Essas cartas merecem tanta atenção porque são representativas de uma campanha muito mais ampla. A ofensiva de paz de Putin continuou e se expandiu mesmo depois que a Ucrânia invadiu a região de Kursk. Sua reação imediata foi abandonar seu plano de paz, mas ele logo retornou a ele. Parece que ele não tem escolha a não ser convencer o Ocidente a abandonar a Ucrânia em seu favor.
O apoio ocidental à ofensiva de paz de Putin é uma reminiscência do movimento de congelamento nuclear dos anos 1980 que buscava o desarmamento unilateral dos EUA. Foi iniciado pelo Kremlin, que não conseguiu acompanhar o aumento militar de Reagan e tentou pará-lo com a ajuda de ativistas americanos e europeus.
O mesmo com Putin. Apesar de sua bravata, seus sucessos no campo de batalha são pequenos e extremamente custosos. Seus recursos humanos e tecnológicos estão esgotados, e seu poder está cada vez mais instável. Sua ofensiva pacífica está sendo travada não a partir de uma posição de força, mas de desespero. Assim como os soviéticos tentaram parar Reagan virando a opinião pública ocidental contra ele, Putin agora está tentando usar essa opinião pública para impedir que a Ucrânia resista à sua agressão.

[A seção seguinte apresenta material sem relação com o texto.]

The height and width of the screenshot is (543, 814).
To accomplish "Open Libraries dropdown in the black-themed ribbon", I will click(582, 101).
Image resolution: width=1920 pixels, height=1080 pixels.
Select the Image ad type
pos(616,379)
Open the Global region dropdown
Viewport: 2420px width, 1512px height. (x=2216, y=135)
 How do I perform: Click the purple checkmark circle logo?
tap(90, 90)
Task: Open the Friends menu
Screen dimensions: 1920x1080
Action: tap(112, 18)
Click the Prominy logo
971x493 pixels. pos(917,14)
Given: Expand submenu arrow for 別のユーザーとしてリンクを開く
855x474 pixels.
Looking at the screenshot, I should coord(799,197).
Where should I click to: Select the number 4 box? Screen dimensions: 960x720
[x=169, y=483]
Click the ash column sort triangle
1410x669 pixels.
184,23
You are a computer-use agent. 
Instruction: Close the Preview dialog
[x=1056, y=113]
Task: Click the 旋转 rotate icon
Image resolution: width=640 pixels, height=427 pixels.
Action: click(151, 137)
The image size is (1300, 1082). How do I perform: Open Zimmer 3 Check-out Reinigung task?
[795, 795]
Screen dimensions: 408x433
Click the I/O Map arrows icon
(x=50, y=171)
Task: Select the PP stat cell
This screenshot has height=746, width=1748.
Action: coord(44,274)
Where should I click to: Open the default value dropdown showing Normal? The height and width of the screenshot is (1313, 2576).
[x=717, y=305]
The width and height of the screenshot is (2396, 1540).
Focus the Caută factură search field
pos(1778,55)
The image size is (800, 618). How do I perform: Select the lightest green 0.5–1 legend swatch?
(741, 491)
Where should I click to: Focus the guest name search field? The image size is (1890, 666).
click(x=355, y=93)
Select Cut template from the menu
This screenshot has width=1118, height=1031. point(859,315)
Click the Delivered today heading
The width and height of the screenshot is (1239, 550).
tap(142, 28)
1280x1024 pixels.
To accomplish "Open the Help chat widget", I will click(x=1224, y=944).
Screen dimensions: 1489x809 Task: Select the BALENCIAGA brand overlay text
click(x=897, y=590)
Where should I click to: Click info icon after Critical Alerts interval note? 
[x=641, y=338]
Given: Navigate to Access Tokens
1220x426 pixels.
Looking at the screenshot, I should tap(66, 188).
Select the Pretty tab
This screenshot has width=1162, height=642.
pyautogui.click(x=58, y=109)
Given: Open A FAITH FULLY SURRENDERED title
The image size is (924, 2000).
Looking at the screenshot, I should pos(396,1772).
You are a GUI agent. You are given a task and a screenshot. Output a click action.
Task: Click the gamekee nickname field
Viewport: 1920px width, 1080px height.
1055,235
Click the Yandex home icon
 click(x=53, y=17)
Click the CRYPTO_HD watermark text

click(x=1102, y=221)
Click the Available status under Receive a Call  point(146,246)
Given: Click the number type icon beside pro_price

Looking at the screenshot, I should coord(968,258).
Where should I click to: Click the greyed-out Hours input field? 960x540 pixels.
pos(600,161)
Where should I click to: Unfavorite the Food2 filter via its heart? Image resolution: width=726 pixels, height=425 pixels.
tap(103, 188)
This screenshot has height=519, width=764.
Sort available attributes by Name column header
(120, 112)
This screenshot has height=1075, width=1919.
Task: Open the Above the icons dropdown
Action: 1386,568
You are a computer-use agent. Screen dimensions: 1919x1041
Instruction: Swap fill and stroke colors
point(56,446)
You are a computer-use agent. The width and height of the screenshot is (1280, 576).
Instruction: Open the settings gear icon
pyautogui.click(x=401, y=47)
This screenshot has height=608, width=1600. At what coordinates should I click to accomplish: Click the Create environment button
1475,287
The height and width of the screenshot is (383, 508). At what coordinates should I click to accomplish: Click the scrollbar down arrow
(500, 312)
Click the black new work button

Os críticos do movimento de congelamento nuclear eram frequentemente denunciados como belicistas, especialmente aqueles de nós que expuseram sua conexão com o Kremlin. Mais tarde, fomos completamente justificados. No final dos anos 1980, no auge da glasnost, quando muitos segredos soviéticos se tornaram de conhecimento público, a PBS exibiu um documentário que forneceu evidências irrefutáveis de que esse movimento foi iniciado e controlado pelo Kremlin. Mas essas evidências vieram depois. O movimento entrou em colapso antes, diante do muro intransponível da posição clara e forte de Ronald Reagan, que não desistiu e manteve seu curso, o que levou a uma redução significativa nas armas nucleares soviéticas e, finalmente, ao colapso do regime comunista soviético — a principal força por trás da ameaça nuclear global.
Nossos atuais líderes políticos têm a mesma clareza e força para ignorar completamente a ofensiva de paz de Putin e, em vez disso, aumentar o apoio à Ucrânia e ajudá-la a vencer esta guerra, que é o único caminho para a verdadeira paz?